◆ **MATERIAL PROVIDED**:

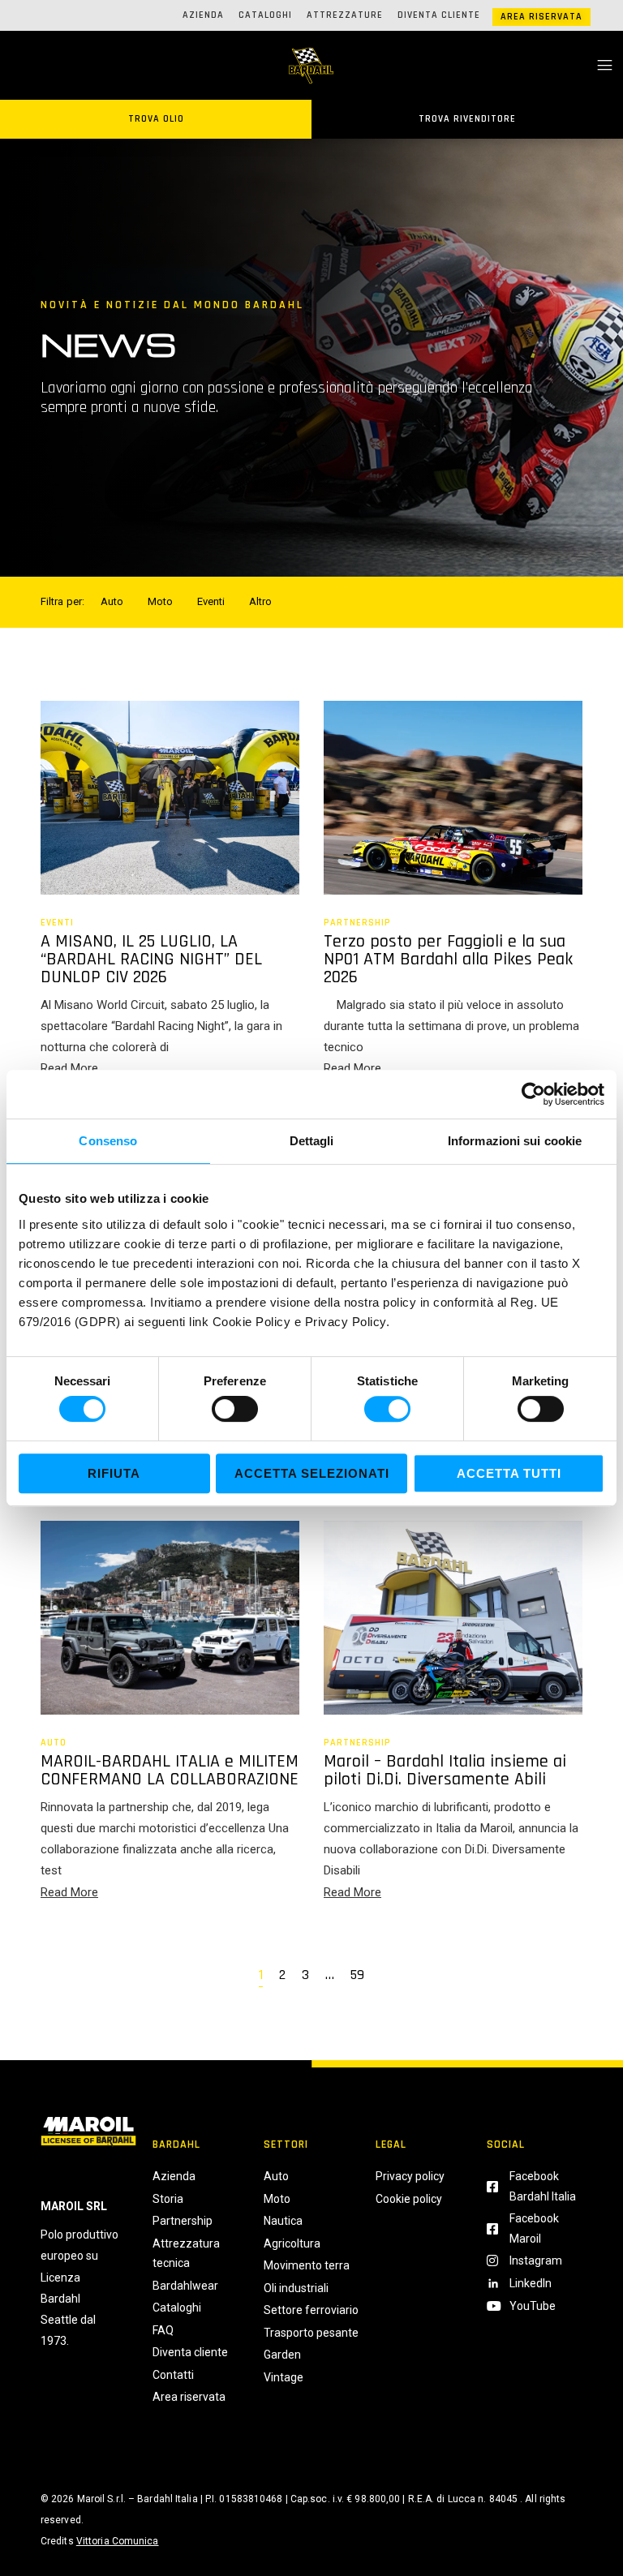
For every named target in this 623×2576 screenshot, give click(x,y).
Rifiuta (114, 1473)
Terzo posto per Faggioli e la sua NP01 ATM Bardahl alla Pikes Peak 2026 (448, 959)
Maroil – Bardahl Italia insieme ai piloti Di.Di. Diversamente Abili (445, 1770)
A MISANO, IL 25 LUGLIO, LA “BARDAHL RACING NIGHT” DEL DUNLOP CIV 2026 (151, 959)
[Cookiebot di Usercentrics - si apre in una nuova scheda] (533, 1094)
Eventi (57, 923)
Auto (54, 1743)
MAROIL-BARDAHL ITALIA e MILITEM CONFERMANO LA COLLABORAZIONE (170, 1770)
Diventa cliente (438, 15)
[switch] (235, 1409)
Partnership (357, 923)
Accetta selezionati (311, 1473)
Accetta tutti (509, 1473)
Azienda (203, 15)
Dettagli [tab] (312, 1141)
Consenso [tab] (108, 1141)
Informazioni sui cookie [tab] (515, 1141)
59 (357, 1976)
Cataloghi (265, 15)
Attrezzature (345, 15)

◆ **PROBLEM REQUIREMENTS**:
Pictures aside, return all the entries above exactly.

◆ **SOLVED EXERCISE**:
For every named target in this 623×2576 screenshot, give click(x,y).
Rifiuta (114, 1473)
Terzo posto per Faggioli e la sua NP01 ATM Bardahl alla Pikes Peak 2026 (448, 959)
Maroil – Bardahl Italia insieme ai piloti Di.Di. Diversamente Abili (445, 1770)
A MISANO, IL 25 LUGLIO, LA “BARDAHL RACING NIGHT” DEL DUNLOP CIV 2026 (151, 959)
[Cookiebot di Usercentrics - si apre in una nuova scheda] (533, 1094)
Eventi (57, 923)
Auto (54, 1743)
MAROIL-BARDAHL ITALIA e MILITEM CONFERMANO LA COLLABORAZIONE (170, 1770)
Diventa cliente (438, 15)
[switch] (235, 1409)
Partnership (357, 923)
Accetta selezionati (311, 1473)
Accetta tutti (509, 1473)
Azienda (203, 15)
Dettagli [tab] (312, 1141)
Consenso [tab] (108, 1141)
Informazioni sui cookie [tab] (515, 1141)
59 (357, 1976)
Cataloghi (265, 15)
Attrezzature (345, 15)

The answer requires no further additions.